Skip to content

Taxonomic IDs (Ids Class)

The Ids class provides a unified interface for retrieving taxonomic identifiers from taxonomic names across multiple databases.

Overview

The Ids class is designed to take taxonomic names and retrieve corresponding identifiers from various taxonomic databases. It provides a consistent interface regardless of which database you're querying.

Class Methods

Constructor

from pytaxize.ids import Ids

# Single name
ids_obj = Ids('Helianthus annuus')

# Multiple names
ids_obj = Ids(['Helianthus annuus', 'Pinus contorta'])

# From list
names = ['Homo sapiens', 'Canis lupus']
ids_obj = Ids(names)

Database Methods

itis()

Get taxonomic IDs from ITIS (Integrated Taxonomic Information System).

Parameters: - type (str): Type of search - "scientific" (default)

Examples:

from pytaxize.ids import Ids

ids_obj = Ids(['Helianthus annuus', 'Pinus contorta'])
ids_obj.itis()
print(ids_obj.ids)

# With search type
ids_obj = Ids('Quercus alba')
ids_obj.itis(type='scientific')
print(ids_obj.ids)

ncbi()

Get taxonomic IDs from NCBI Taxonomy database.

Examples:

from pytaxize.ids import Ids

ids_obj = Ids('Homo sapiens')
ids_obj.ncbi()
print(ids_obj.ids)

gbif()

Get taxonomic IDs from GBIF (Global Biodiversity Information Facility).

Parameters: - rank (str): Taxonomic rank to search - "species" (default)

Examples:

from pytaxize.ids import Ids

ids_obj = Ids('Quercus alba')
ids_obj.gbif()
print(ids_obj.ids)

# With specific rank
ids_obj.gbif(rank='genus')

db()

Generic method to query any supported database.

Parameters: - db (str): Database name ('itis', 'ncbi') - **kwargs: Additional parameters passed to specific database methods

Examples:

from pytaxize.ids import Ids

ids_obj = Ids('Canis lupus')
ids_obj.db(db='itis')
ids_obj.db(db='ncbi')

# With parameters
ids_obj.db(db='itis', type='scientific')

Properties

ids

Access the retrieved taxonomic IDs.

Returns: - Dictionary with species names as keys and lists of ID records as values

name

Get the original input names.

Returns: - List of taxonomic names that were queried

db_ids

Get the database that was last queried.

Returns: - String indicating the database ('itis', 'ncbi', 'gbif')

Methods

extract_ids()

Extract just the ID values from the results.

Returns: - Dictionary with species names as keys and lists of ID strings as values

Examples:

from pytaxize.ids import Ids

ids_obj = Ids(['Homo sapiens', 'Quercus alba'])
ids_obj.itis()

# Get full results
print(ids_obj.ids)

# Extract just the IDs
id_dict = ids_obj.extract_ids()
print(id_dict)

□ □ □ □ □

Stated goal 1:
From the Ids class documentation, extract the passage starting with "Constructor" and going on through "ids_obj = Ids(names)".
Stated goal 2:
Name every method listed under the "Database Methods" heading of the Ids class documentation.

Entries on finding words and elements

□ □ □ □ □

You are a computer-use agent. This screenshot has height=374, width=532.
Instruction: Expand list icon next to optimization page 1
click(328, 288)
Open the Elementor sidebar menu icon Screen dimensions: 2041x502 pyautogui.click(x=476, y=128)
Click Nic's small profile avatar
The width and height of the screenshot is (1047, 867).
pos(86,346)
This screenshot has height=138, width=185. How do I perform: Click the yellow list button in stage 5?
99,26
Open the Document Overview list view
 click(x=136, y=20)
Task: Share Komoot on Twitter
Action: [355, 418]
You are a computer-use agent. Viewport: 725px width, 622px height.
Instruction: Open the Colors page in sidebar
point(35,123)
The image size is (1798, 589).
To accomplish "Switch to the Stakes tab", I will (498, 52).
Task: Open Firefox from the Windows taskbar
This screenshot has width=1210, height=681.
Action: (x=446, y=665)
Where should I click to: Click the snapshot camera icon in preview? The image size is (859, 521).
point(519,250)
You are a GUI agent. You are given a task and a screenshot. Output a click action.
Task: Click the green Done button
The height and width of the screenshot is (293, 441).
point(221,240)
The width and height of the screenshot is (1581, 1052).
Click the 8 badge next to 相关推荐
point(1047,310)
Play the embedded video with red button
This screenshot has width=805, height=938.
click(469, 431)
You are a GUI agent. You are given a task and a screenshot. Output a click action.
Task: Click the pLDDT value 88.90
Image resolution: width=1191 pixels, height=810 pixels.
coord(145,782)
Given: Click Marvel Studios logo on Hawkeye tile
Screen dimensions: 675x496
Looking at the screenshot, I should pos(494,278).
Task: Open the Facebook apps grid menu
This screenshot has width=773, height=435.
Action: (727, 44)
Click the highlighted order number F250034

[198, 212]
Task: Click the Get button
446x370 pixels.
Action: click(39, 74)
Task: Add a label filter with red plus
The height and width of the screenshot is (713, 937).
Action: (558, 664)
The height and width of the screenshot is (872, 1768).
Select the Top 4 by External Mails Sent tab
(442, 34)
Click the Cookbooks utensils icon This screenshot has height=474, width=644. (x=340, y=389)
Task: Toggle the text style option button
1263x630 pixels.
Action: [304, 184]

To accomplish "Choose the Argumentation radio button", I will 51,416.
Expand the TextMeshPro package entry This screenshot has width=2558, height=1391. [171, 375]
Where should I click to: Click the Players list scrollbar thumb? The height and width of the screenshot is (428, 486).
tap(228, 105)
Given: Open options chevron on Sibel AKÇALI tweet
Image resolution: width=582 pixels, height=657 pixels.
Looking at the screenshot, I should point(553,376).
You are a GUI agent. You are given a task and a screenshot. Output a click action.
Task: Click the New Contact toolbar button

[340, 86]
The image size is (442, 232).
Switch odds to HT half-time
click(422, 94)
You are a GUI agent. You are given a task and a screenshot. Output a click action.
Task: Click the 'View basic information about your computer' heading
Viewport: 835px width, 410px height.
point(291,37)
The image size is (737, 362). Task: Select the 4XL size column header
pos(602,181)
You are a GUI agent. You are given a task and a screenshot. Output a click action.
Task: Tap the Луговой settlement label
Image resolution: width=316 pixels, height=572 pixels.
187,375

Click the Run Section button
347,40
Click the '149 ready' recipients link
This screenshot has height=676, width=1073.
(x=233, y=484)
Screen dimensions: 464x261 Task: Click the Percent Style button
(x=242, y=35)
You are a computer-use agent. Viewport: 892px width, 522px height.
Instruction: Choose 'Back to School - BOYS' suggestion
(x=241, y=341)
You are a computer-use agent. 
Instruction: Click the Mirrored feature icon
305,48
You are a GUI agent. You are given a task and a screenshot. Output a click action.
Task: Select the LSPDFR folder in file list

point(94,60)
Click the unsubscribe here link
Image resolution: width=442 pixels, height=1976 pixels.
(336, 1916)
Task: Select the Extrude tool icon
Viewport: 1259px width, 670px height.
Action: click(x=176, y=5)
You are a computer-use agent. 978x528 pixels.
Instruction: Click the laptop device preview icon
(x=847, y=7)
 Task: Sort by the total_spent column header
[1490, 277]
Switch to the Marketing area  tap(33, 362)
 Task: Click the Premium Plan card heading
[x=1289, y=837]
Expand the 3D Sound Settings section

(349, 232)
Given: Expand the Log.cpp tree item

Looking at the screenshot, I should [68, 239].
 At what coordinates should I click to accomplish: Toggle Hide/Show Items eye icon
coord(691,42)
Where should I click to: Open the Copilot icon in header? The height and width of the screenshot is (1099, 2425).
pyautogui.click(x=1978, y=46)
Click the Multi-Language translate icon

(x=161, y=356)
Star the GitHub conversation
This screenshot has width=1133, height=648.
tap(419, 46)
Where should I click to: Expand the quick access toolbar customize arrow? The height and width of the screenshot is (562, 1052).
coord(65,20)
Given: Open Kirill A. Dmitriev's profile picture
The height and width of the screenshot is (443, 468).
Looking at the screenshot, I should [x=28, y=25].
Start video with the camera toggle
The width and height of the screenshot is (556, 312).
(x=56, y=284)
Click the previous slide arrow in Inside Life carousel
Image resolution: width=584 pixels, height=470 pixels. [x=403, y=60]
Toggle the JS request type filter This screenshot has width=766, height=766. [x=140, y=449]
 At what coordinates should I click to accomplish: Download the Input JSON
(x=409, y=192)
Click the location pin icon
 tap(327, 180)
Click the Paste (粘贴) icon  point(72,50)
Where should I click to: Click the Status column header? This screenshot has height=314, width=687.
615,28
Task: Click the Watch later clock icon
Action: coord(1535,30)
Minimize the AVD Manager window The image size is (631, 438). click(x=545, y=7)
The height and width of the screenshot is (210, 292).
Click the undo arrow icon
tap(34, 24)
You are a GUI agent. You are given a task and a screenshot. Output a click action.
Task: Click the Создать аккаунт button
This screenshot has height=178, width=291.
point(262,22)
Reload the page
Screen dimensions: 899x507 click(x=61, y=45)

□ □ □ □ □

Finished answer 1:
Constructor

from pytaxize.ids import Ids

# Single name
ids_obj = Ids('Helianthus annuus')

# Multiple names
ids_obj = Ids(['Helianthus annuus', 'Pinus contorta'])

# From list
names = ['Homo sapiens', 'Canis lupus']
ids_obj = Ids(names)

Finished answer 2:
itis(), ncbi(), gbif(), db()